Este modelo de macroproyectos es la antítesis de lo que debería ser una transición energética justa. Una verdadera transición verde debería apostar por la generación distribuida, el autoconsumo en tejados industriales, la rehabilitación de zonas ya degradadas (como vertederos o minas abandonadas) y la creación de comunidades energéticas locales donde el beneficio revierta directamente en el ciudadano.
El riesgo de firmar la sentencia de muerte
Si no se frena este despliegue caótico, municipios como Marazoleja, Marazuela y Anaya recordarán el día en que aceptaron la «zanahoria» como el día en que firmaron su sentencia de muerte como pueblos vivos.
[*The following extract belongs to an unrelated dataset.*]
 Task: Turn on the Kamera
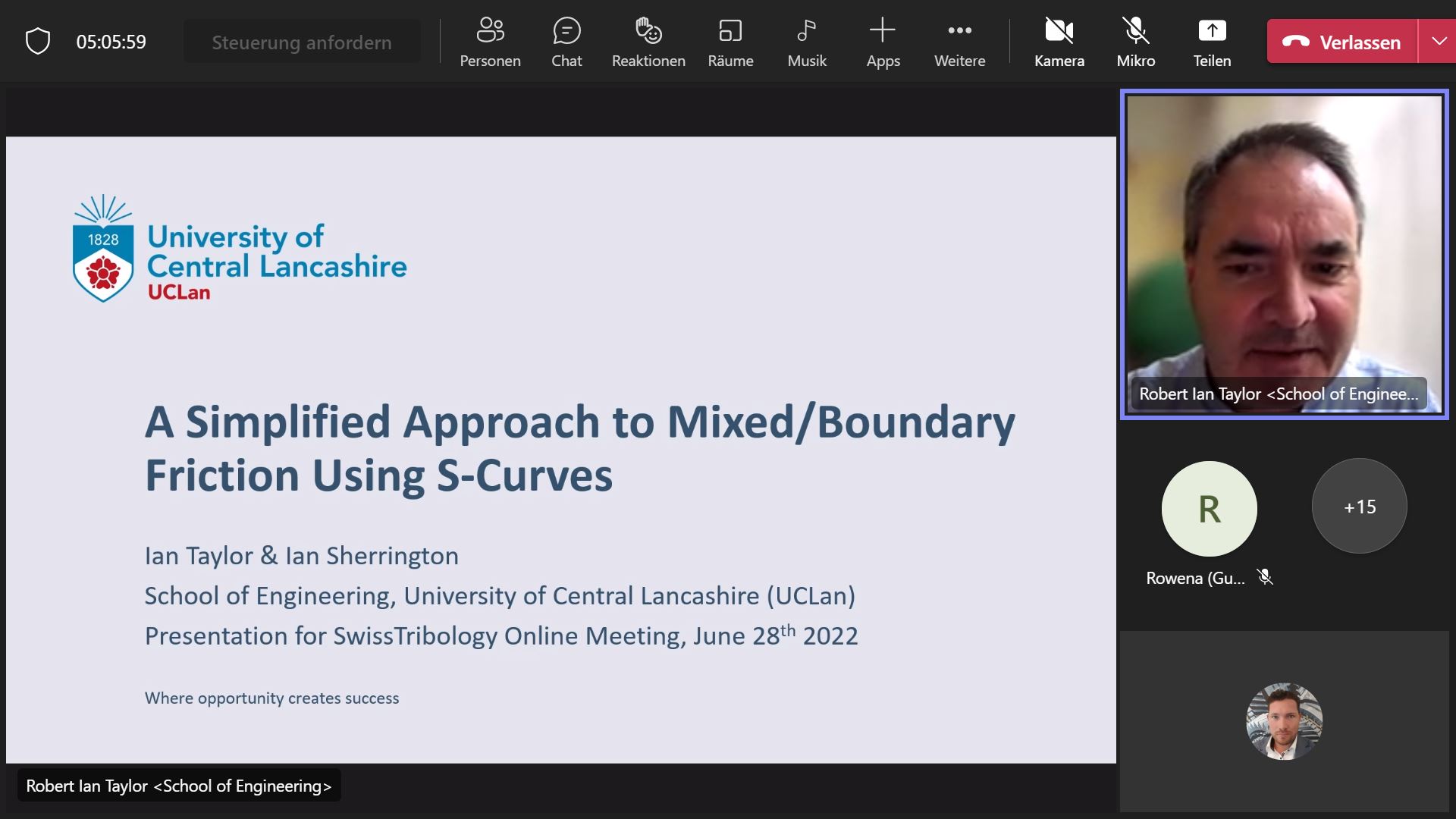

La industrialización forzosa del campo no fija población; la expulsa al destruir el paisaje y las actividades tradicionales.
La transición energética es necesaria, pero no puede hacerse a costa de desmantelar la identidad, la ecología y el futuro productivo de la España rural. La «España Vaciada» no puede ser el vertedero industrial de las renovables. Es hora de exigir un modelo que respete la tierra y a quienes la habitan, antes de que el último agricultor de Marazuela o Marazoleja apague la luz y solo queden, en silencio, miles de hectáreas de silicio custodiando un territorio fantasma.